Analysis: Public Retirement Plan Pressure Won’t End Soon
(Source: Clarion Ledger)
Mississippi’s public pension system got a particularly unwelcoming reception last week when its leaders told legislators to budget for higher pension contributions.
But what lawmakers may not have heard at their budget hearing, unless they were listening carefully, is things are likely to get worse. That’s because many participants in the financial market believe investment returns will be lower in the future than they have been in the past.
If the board of the Public Employees Retirement System makes further adjustments to its projections based on that view, those projections will show more money is needed in the future to pay off benefits that employees and retirees have already earned. And that could lead back to more demands on taxpayers. The retirement system already voted in June to start requiring employers to pay 17.4 percent of a worker’s salary to the system beginning July 1, 2019, up from 15.75 percent now.
The pension plan had $28.2 billion in assets as of June 30. That sounds like a lot. But last year, actuaries projected that the system had about $17 billion less than would be needed. With only enough money on hand to pay about 61 percent of liabilities, directors decided they had to ask for more.
The increased contributions equal about $100 million a year, with about $75 million due from state agencies, community colleges, universities and public schools. Lawmakers traditionally budget money to pay for those pension contributions for all those agencies. The remainder would come from local governments and other entities, such as public hospitals. Cities and counties have already been setting aside money for higher contributions in their budgets, which begin Oct. 1.
Though they’ve had months to absorb the news, lawmakers were clearly cranky about the increase.”When we talk about employer contributions, I don’t think it needs to be forgotten that at the end of the day, the employer is the taxpayer,” said House Speaker Philip Gunn, a Clinton Republican. “So when you’re asking for an increase, you’re asking for the taxpayers to step up and pay more.”
Lawmakers also said they felt like former Executive Director Pat Robertson had promised them as late as last year that all was well with the retirement plan, and that they had been promised that no additional contribution increases would be needed after the employer rate went to 15.75 percent in 2013.
“We’ve very sympathetic to the cost for employers, but we have to do what we have to do,” new executive director Ray Higgins told lawmakers.
Chief Investment Officer Lorrie Tingle told legislators that the system is under pressure from the financial community to reduce its projection of what it will earn in the future. That’s a bedrock part of how accountants figure out how much needs to be collected now to cover benefits.
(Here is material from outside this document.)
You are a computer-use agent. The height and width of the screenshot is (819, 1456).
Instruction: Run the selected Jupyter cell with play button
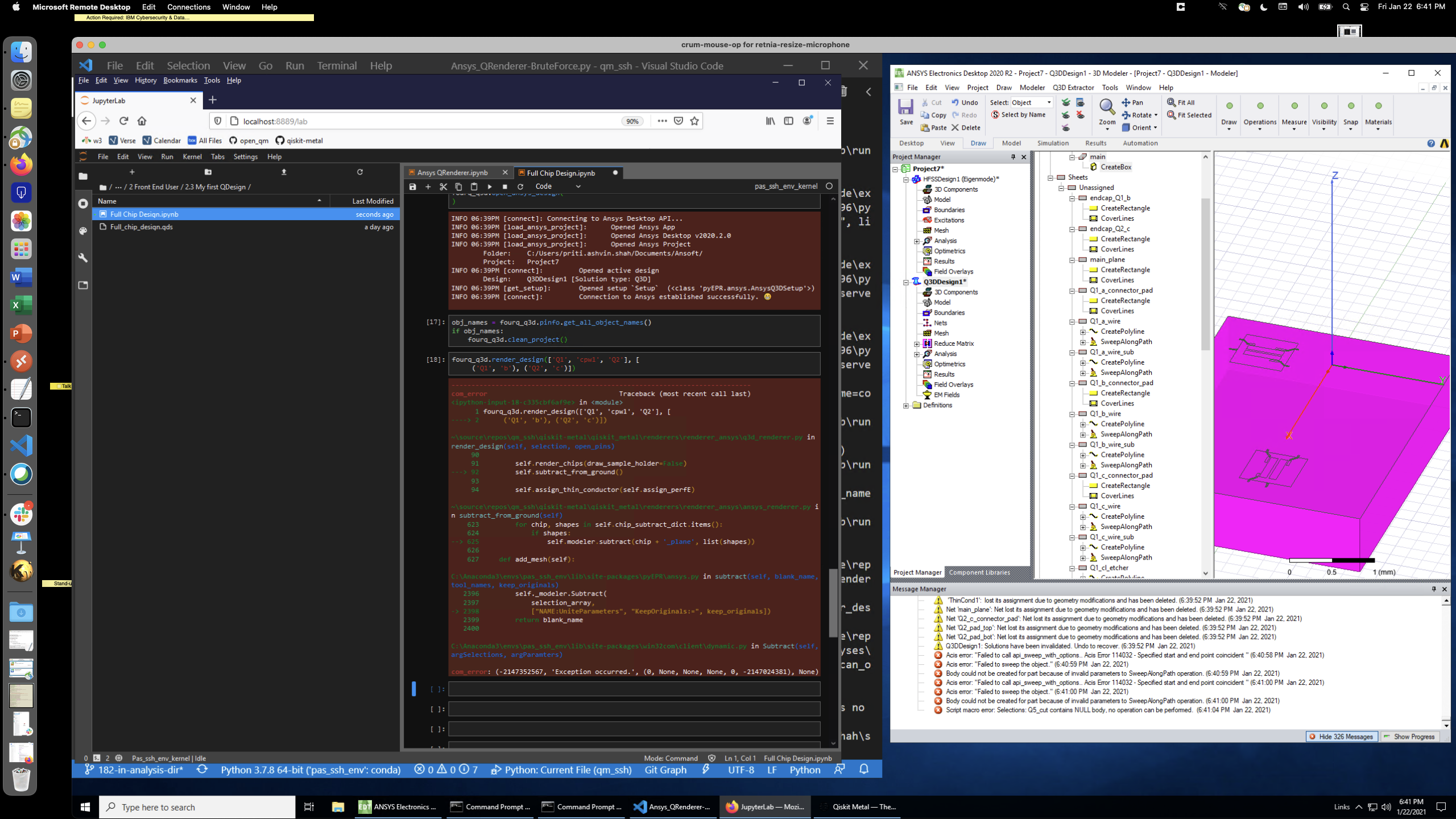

PERS used to assume it would earn 8 percent a year, but in 2015, it cut that level to 7.75 percent.
That reduction contributed to today’s shortfall, although the biggest component of the unfunded liability stems from investment losses since 2009, according to a January analysis by the pension system’s actuary. That makes up 38 percent of the shortfall. Pension system officials have long blamed a 1999 benefit increase agreed to by lawmakers as the biggest cause of problems, but the analysis shows that’s no longer true.
But even though the retirement system has made an 8.55 percent annual return over the last 30 years, lowering the projected future rate of return will make projected future shortfalls bigger. And that could lead to something more serious than cranky lawmakers.